Friday, May 25, 2012

Some poetry has died.

I realize I write a lot about dead people. But ever since I was, as we say in New York, knee-high to a cockroach I have enjoyed reading the death notices in "The New York Times." They are, at their best, portraits of the large and small who have changed our world.

Today there is the obituary of Hal Jackson, a pioneering radio announcer who died at 96 having spent more than seven decades on the air. Jackson, who was black, became one of the first black announcers in the nation, defying the "no nigger" policy then prevalent across "the land of the free."

The inflammatory Rev. Al Sharpton had this to say about Jackson: "Hal was the constant voice of black America...From M.L.K. to a black president, he literally was the one who connected those dots.”

It's a great story, the obituary, and well worth the three or five minutes it will take you to read it. http://www.nytimes.com/2012/05/25/nyregion/hal-jackson-pioneer-in-radio-and-racial-progress-dies-at-96.html?_r=1&ref=obituaries  If nothing else it will remind you of the progress America has made in race relations as well as the power of persistence and dreaming. Jackson broke through like few others have.

But the biggest thing I got out of the obituary are the words below. We forget about, too often, the power of living language and poetry. Jackson had the gift. And he will be missed.

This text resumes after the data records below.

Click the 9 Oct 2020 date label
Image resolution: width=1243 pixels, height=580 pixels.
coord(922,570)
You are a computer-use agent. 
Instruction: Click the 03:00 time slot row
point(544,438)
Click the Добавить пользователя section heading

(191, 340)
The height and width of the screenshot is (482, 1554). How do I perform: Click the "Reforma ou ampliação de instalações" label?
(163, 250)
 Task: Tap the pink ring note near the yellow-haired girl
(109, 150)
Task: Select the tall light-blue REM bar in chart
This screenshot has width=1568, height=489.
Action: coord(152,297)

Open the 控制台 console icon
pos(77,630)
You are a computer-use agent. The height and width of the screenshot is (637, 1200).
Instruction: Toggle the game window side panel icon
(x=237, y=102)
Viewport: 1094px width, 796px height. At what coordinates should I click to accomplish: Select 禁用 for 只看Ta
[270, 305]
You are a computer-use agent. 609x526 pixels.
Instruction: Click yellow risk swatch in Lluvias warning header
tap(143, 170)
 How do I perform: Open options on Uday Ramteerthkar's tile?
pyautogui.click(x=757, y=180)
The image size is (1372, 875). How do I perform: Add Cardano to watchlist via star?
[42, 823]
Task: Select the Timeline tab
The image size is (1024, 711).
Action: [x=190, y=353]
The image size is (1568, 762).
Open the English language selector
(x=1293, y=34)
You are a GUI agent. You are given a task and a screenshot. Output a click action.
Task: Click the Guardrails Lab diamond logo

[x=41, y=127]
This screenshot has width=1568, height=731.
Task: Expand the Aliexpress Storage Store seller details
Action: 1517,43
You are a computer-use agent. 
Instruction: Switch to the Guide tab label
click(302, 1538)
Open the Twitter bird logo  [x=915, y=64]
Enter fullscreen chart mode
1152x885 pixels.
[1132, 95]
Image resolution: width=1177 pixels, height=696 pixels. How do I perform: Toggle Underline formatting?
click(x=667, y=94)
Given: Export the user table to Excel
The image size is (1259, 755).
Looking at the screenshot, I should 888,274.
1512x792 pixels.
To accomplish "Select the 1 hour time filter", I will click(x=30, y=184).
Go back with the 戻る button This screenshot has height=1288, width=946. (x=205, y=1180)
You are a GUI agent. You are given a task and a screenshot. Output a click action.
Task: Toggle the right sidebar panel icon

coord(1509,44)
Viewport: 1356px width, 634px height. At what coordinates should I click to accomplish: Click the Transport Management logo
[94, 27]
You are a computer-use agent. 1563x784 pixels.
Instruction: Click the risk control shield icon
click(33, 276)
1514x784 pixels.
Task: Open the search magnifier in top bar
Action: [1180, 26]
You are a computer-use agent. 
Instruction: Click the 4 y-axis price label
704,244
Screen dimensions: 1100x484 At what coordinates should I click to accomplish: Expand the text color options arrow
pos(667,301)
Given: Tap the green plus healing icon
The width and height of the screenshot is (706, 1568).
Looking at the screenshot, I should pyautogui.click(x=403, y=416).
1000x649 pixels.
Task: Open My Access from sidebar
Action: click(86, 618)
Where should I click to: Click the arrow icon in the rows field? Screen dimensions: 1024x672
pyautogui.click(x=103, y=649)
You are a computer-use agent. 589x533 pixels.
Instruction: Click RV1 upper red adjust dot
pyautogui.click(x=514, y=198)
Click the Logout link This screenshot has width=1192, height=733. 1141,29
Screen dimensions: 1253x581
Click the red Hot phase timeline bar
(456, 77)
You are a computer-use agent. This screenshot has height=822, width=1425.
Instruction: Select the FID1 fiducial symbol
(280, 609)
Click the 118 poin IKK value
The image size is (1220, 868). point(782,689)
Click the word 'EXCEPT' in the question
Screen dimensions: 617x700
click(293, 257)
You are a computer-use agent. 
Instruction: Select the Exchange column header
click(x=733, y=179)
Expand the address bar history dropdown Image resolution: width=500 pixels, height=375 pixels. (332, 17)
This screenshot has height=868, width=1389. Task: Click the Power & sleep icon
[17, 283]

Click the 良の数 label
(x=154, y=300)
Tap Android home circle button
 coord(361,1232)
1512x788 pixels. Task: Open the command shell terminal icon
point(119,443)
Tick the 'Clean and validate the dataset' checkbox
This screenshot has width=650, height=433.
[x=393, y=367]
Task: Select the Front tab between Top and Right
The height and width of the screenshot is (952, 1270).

“This is Hal Jackson, the host that loves you the most, welcoming you to ‘The House That Jack Built.’ We’re rolling out the musical carpet, and we’ll be spinning a few just for you. So come on in, sit back, relax and enjoy your favorite recording stars from here to Mars.”

1 comment:

Graham Strong said...

Interesting -- read that last passage, and you immediately realize where the inspiration for Venus Flytrap on WKRP in Cincinnati came from.